Families have offered flowers, dolls, popcorn and juice boxes to children killed at a day care centre in Thailand as part of a Buddhist ceremony held on Sunday that was meant to guide the young souls back to their bodies.
“Come back home” and “come back with us”, the relatives called into the empty day care centre, many with tears in their eyes.
The gun and knife attack on the Young Children’s Development Centre in Uthai Sawan was Thailand’s deadliest mass killing and it robbed the small farming community of much of its youngest generation.
The former police officer who stormed the building killed two dozen people before taking more lives as he fled, including his wife and child, police said.
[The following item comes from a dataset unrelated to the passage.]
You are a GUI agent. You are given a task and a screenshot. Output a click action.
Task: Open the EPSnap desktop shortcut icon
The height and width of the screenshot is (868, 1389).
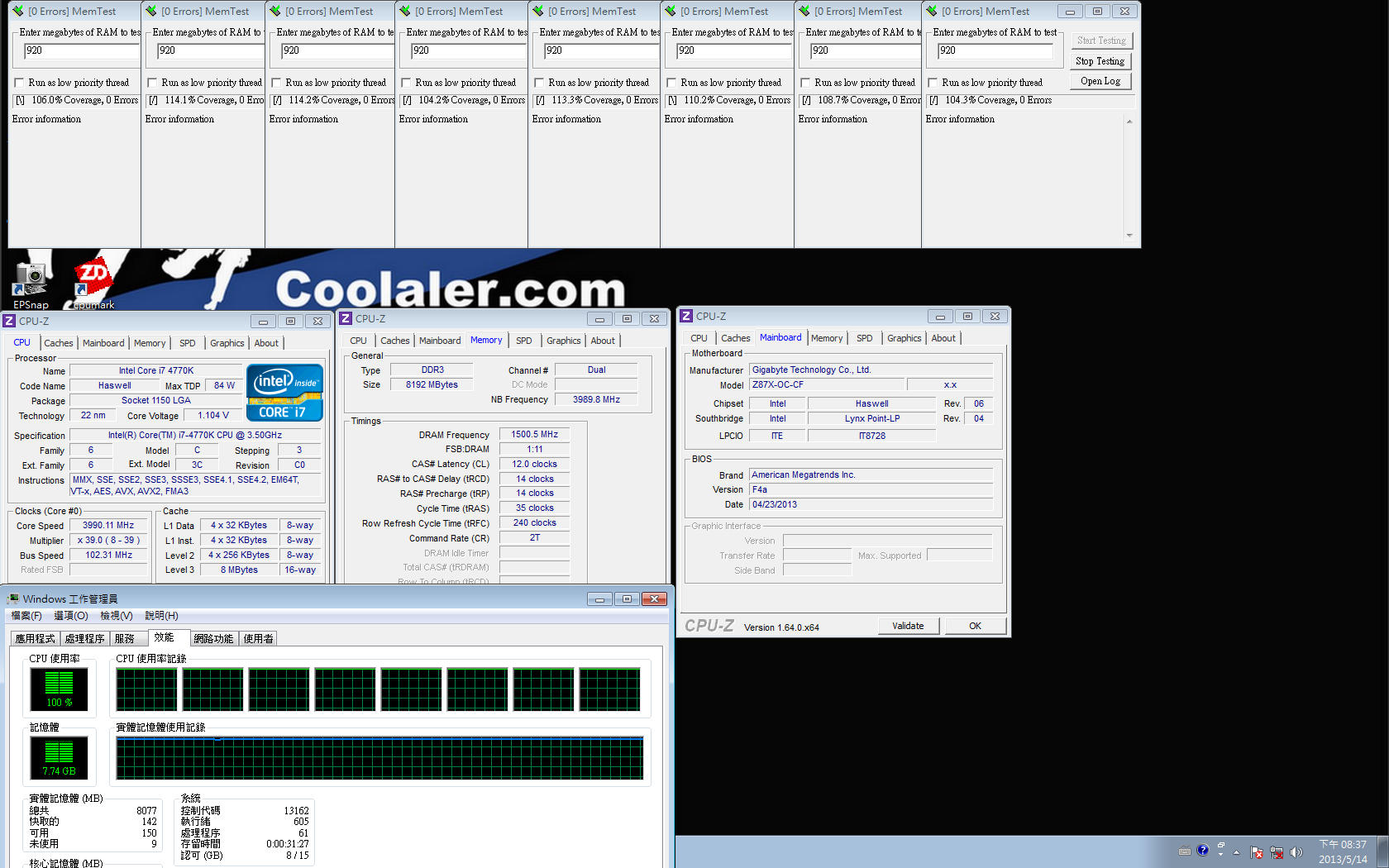[30, 279]
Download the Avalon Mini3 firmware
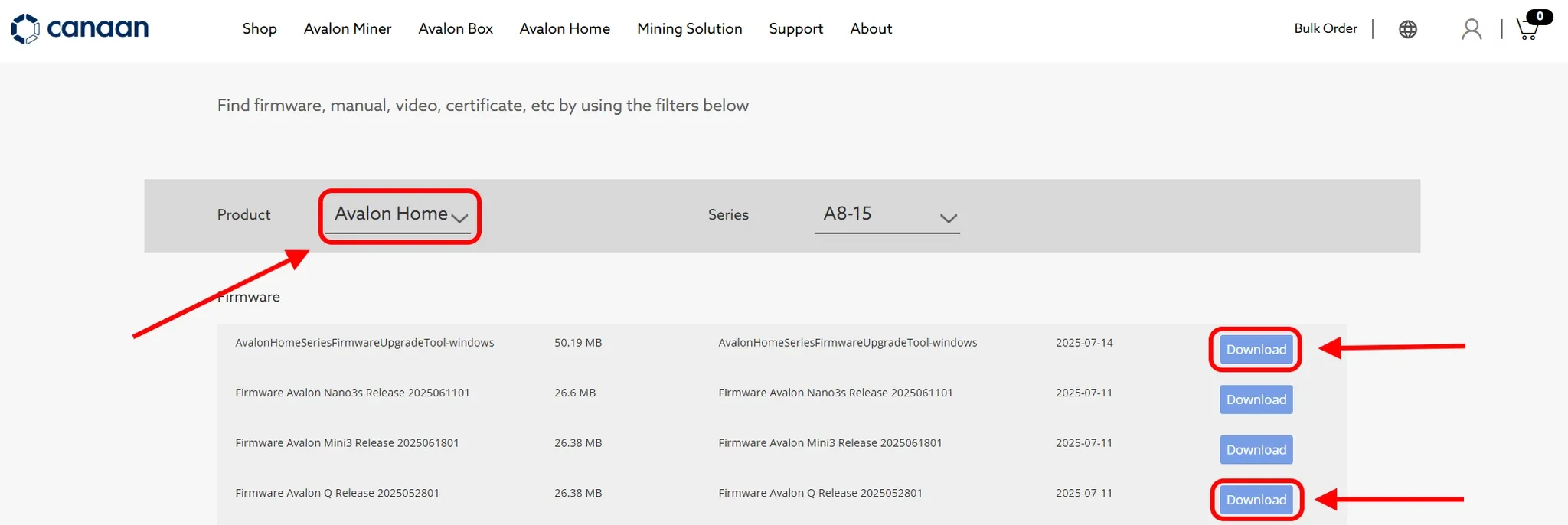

He then killed himself.
Ceremonies were held on Sunday at three temples, where the 36 victims — mostly pre-school children — were taken ahead of funeral rites and cremation on Tuesday.
Maneerat Tanonethong — whose three-year-old son Chaiyot Kijareon was killed at the centre — said the rituals were helping her with her grief.
She said: “I am trying not to think about horrible images and focus on how lovely he was. … But I don’t know what I will do with myself once this is all over.
“I am determined that I will try let go of this, that I won’t hold any grudge against the perpetrator and understand that all of these will end in this life.”
At Rat Samakee temple, family members sat in front of the tiny coffins while Buddhist monks chanted prayers.
They placed trays of food, toys and milk along the outside of the temple walls as offerings to the spirits of their slain children.
Later, they headed to the day care centre and gathered in front of a makeshift memorial there to receive the children’s belongings.
They made offerings of their child’s favourite foods and lit incense and candles as they implored the children’s souls to return to their bodies.
Thai Prime Minister Prayuth Chan-ocha is expected to attend evening prayers at the three temples where bodies were brought later on Sunday.
Police identified the attacker as Panya Kamrap, 34, a police sergeant fired earlier this year after being charged with a drug offence.
An employee at the day care centre told Thai media that Panya’s son had attended the facility but had not been there for about a month.
Police have said they believe Panya was under stress from tensions between him and his wife, and money problems.
Mass killings in Thailand are rare but not unheard of.
In 2020, a disgruntled soldier opened fire in and around a mall in the north-eastern city of Nakhon Ratchasima, killing 29 people and holding off security forces for some 16 hours before being killed by them.
Prior to that, a 2015 bombing at a shrine in Bangkok left 20 people dead. It was allegedly carried out by human traffickers in retaliation for a crackdown on their network.